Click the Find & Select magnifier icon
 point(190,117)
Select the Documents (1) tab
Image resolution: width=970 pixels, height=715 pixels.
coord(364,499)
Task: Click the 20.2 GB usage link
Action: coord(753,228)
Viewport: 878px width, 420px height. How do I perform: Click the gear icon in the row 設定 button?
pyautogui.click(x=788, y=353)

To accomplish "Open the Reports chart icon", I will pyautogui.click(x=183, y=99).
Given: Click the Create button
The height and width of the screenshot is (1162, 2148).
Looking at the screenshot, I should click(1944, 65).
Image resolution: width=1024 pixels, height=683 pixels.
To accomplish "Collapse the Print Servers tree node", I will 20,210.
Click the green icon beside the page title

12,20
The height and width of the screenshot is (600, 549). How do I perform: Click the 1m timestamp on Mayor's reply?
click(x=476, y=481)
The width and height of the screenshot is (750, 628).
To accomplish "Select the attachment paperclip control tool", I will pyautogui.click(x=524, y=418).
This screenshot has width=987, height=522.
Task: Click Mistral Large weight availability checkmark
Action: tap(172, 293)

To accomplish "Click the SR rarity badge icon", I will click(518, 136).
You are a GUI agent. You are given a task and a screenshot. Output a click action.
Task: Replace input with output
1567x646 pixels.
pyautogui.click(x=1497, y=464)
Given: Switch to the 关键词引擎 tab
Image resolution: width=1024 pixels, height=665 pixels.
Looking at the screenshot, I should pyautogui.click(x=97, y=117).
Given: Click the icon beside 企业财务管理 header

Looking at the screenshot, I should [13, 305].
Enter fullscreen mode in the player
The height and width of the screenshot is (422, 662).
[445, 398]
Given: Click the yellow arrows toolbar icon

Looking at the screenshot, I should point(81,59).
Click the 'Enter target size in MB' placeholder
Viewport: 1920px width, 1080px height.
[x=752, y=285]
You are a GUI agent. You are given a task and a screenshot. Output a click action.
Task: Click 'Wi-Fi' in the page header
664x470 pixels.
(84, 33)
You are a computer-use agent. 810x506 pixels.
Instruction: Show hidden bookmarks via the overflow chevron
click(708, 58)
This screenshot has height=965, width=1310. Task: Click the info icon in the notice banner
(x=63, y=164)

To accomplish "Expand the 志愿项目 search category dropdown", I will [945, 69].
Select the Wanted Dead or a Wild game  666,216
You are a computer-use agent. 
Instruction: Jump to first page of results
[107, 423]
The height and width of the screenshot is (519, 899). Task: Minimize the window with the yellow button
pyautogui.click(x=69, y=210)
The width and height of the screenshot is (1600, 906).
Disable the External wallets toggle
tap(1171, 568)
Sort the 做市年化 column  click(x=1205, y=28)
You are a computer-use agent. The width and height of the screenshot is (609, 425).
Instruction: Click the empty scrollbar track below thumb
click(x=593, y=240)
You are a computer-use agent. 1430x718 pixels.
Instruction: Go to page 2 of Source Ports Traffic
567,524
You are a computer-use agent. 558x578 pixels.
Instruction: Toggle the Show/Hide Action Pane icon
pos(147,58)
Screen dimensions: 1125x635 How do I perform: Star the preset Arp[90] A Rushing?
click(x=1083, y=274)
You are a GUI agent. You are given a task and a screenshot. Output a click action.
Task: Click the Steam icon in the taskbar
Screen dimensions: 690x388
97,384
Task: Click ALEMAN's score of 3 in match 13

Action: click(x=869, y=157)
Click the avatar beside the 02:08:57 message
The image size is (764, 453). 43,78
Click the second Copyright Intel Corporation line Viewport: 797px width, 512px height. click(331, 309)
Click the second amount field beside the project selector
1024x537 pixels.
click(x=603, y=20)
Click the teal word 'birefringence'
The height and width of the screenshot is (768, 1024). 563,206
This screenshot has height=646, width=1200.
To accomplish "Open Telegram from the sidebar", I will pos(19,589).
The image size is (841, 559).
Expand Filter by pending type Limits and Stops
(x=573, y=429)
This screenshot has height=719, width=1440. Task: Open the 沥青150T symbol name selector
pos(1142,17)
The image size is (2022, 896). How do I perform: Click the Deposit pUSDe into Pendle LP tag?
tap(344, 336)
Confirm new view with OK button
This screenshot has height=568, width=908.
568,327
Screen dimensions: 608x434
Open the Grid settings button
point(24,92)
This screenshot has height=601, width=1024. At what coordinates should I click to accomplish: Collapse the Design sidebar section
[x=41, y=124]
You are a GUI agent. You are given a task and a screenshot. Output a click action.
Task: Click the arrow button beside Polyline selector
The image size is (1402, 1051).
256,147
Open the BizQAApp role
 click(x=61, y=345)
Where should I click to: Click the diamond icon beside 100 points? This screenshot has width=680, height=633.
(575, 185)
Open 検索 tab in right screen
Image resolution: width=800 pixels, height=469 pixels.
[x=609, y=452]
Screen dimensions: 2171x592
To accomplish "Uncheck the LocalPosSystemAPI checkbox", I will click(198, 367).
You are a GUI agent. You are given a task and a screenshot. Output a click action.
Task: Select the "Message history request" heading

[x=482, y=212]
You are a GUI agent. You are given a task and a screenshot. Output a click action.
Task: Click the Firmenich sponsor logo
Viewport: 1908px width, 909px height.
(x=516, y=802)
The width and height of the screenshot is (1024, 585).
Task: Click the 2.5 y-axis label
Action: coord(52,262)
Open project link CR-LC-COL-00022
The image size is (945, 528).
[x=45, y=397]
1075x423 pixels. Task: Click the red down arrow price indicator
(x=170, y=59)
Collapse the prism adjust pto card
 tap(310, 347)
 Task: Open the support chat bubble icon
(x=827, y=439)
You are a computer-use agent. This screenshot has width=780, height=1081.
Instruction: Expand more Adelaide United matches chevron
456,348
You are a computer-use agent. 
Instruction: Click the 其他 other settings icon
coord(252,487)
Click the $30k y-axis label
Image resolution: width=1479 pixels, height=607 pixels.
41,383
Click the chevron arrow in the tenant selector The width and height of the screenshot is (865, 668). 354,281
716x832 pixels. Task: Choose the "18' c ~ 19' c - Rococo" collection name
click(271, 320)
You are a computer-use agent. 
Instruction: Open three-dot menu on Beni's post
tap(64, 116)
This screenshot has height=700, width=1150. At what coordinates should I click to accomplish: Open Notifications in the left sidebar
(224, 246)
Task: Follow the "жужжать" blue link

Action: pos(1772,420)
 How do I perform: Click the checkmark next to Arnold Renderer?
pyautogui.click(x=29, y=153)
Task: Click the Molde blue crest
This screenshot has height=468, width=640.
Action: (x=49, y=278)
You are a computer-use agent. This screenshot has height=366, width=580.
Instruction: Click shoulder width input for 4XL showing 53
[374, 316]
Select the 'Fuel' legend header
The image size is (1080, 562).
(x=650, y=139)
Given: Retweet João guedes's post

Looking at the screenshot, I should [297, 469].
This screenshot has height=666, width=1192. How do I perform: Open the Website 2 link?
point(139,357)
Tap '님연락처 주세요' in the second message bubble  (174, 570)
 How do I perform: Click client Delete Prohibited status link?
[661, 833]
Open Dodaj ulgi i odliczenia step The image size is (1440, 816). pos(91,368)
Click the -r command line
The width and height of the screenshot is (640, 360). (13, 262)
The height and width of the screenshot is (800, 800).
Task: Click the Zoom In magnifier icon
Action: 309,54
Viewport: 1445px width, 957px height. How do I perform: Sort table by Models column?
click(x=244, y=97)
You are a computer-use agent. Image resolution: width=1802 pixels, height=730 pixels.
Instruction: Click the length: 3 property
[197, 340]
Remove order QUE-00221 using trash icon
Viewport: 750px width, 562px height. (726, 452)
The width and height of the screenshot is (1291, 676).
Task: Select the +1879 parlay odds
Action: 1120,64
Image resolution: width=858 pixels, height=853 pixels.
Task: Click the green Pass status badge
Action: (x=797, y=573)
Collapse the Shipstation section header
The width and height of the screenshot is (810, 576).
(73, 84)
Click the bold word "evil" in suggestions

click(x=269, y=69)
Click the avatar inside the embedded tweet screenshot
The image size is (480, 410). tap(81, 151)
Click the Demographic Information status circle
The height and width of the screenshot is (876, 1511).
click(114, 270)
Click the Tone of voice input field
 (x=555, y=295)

DESCRIPTION OF THE TASK ▸ Produce the lines from the top of the listing through the "Given: Switch to the 关键词引擎 tab" line exactly as they appear, with no additional output.

SOLUTION TO THE PROBLEM ▸
Click the Find & Select magnifier icon
 point(190,117)
Select the Documents (1) tab
Image resolution: width=970 pixels, height=715 pixels.
coord(364,499)
Task: Click the 20.2 GB usage link
Action: coord(753,228)
Viewport: 878px width, 420px height. How do I perform: Click the gear icon in the row 設定 button?
pyautogui.click(x=788, y=353)

To accomplish "Open the Reports chart icon", I will pyautogui.click(x=183, y=99).
Given: Click the Create button
The height and width of the screenshot is (1162, 2148).
Looking at the screenshot, I should click(1944, 65).
Image resolution: width=1024 pixels, height=683 pixels.
To accomplish "Collapse the Print Servers tree node", I will 20,210.
Click the green icon beside the page title

12,20
The height and width of the screenshot is (600, 549). How do I perform: Click the 1m timestamp on Mayor's reply?
click(x=476, y=481)
The width and height of the screenshot is (750, 628).
To accomplish "Select the attachment paperclip control tool", I will pyautogui.click(x=524, y=418).
This screenshot has width=987, height=522.
Task: Click Mistral Large weight availability checkmark
Action: tap(172, 293)

To accomplish "Click the SR rarity badge icon", I will click(518, 136).
You are a GUI agent. You are given a task and a screenshot. Output a click action.
Task: Replace input with output
1567x646 pixels.
pyautogui.click(x=1497, y=464)
Given: Switch to the 关键词引擎 tab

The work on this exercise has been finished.